ARCHITetture temporanee

render con la veduta aerea del padiglione temporaneo all'interno dei Kensington Gardens di Londra
Serpentine Pavilion 2025, "A Capsule in Time", progetto di Marina Tabassum e Marina Tabassum Architects (MTA). Render, veduta aerea. © Marina Tabassum Architects (MTA), courtesy Serpentine

“A Capsule in Time”, il Serpentine Pavilion 2025 disegnato da Marina Tabassum

render con la veduta dell'interno del padiglione temporaneo con la corte costruita attorno a uno degli alberi del parco
Serpentine Pavilion 2025, "A Capsule in Time", progetto di Marina Tabassum e Marina Tabassum Architects (MTA). Render, veduta dell'interno. © Marina Tabassum Architects (MTA), courtesy Serpentine
render con la veduta dell'esterno del padiglione temporaneo all'interno dei Kensington Gardens di Londra
Serpentine Pavilion 2025, "A Capsule in Time", progetto di Marina Tabassum e Marina Tabassum Architects (MTA). Render, veduta dell'esterno. © Marina Tabassum Architects (MTA), courtesy Serpentine
Per festeggiare i 25 anni del progetto è stata chiamata dalle Serpentine Galleries di Londra l’architetto bengalese impegnata con il suo studio a rispettare sostenibilità, contesto culturale e storico e attenta al sociale e ai cambiamenti climatici. Contemporaneità e tradizione dialogano all’interno di uno spazio flessibile.

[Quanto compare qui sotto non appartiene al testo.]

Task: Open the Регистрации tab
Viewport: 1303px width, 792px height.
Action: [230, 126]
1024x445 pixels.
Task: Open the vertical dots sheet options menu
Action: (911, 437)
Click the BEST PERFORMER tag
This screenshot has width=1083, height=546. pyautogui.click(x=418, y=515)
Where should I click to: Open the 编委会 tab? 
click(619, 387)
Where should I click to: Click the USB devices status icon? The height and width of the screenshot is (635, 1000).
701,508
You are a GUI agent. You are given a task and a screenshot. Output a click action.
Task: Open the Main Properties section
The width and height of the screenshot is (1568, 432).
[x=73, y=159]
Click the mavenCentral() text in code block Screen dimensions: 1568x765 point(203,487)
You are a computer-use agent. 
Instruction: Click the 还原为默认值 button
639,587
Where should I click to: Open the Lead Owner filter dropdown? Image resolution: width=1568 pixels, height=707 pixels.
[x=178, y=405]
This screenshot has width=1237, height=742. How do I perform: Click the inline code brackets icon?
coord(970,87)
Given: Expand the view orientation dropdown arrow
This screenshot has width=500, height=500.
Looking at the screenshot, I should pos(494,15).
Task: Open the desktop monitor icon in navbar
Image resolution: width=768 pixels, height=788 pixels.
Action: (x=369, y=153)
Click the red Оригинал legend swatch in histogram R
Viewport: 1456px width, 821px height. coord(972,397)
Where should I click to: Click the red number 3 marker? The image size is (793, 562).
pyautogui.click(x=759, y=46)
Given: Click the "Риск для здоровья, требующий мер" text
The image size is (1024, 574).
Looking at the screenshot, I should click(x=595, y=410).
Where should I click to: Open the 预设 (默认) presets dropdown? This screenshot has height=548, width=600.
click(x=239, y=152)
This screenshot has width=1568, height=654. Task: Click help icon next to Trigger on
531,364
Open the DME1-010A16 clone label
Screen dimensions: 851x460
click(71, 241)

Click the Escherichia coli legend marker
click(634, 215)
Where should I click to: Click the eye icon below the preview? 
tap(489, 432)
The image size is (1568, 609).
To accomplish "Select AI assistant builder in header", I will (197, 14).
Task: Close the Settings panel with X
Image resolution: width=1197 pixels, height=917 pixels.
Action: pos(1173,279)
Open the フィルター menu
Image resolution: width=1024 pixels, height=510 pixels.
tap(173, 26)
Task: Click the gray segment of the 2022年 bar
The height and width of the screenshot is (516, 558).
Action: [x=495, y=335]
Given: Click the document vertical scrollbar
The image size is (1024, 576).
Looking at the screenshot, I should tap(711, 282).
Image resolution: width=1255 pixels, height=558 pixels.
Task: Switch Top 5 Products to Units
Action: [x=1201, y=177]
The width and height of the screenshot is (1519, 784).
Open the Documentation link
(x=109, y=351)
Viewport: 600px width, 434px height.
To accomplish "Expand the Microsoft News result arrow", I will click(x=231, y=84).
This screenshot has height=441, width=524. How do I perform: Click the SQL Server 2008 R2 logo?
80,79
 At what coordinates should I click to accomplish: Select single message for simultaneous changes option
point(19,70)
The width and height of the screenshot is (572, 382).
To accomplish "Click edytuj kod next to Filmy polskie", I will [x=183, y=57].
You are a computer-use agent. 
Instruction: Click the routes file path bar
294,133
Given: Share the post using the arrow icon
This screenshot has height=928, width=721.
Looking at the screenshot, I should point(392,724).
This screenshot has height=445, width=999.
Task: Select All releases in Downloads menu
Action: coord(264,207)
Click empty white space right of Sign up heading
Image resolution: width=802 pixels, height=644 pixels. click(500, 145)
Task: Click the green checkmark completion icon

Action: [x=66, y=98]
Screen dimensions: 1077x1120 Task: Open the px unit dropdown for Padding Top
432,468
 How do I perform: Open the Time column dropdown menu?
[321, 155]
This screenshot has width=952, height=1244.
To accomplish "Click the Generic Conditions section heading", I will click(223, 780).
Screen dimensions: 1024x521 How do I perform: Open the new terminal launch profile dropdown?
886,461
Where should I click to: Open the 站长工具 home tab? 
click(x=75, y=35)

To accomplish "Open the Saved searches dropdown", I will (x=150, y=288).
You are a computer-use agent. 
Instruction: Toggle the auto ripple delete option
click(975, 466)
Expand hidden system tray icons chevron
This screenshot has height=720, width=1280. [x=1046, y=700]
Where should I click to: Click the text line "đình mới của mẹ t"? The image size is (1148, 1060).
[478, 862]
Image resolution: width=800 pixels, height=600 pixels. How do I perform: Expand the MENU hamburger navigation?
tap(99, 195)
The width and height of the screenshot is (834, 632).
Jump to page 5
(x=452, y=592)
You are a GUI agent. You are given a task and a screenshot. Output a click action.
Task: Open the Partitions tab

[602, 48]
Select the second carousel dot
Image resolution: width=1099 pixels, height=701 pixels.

Zaha Hadid, la prima a progettare il Serpentine Pavilion all’interno dei Kensington Gardens nel 2000, aveva affermato che non ci dovrebbe essere fine alla sperimentazione, auspicando che l’architettura potesse allargare i propri confini e questo spirito rimane alla base del progetto firmato da Marina Tabassum e MTA – Marina Tabassum Architects per il 2025. Dal 6 giugno al 26 ottobre il padiglione sarà nuovamente un punto di incontro e una sede di sperimentazione, interdisciplinare e artistica, una formula di successo, costruita nel corso degli anni.

Il concept

“Nell’ideare il nostro progetto, abbiamo riflettuto sulla natura transitoria dell’incarico, che ci appare come una capsula della memoria e del tempo”. Infatti, aggiunge Marina Tabassum, “il rapporto tra tempo e architettura è intrigante: tra permanenza e impermanenza, tra nascita, età e rovina; l’architettura aspira a sopravvivere al tempo. L’architettura è uno strumento per lasciare un’eredità, soddisfacendo l’intrinseco desiderio umano di continuità oltre la vita”. Sottolinea poi che, “nel delta del Bengala, l’architettura è effimera poiché le abitazioni cambiano posizione con lo spostamento dei corsi dei fiumi. L’architettura diventa memoria degli spazi vissuti, trasmessa attraverso i racconti”.

“A Capsule in Time”

Ispirato alla tradizione dei parchi e delle tettoie ad arco che filtrano la luce del giorno attraverso la vegetazione, il padiglione è composto da quattro “capsule” in legno avvolte in un leggero materiale semitrasparente che riprodurrà un gioco di luci e ombre come sotto una “shamiyana”, tenda tradizionale dell’Asia meridionale utilizzata per le cerimonie o come riparo dal sole.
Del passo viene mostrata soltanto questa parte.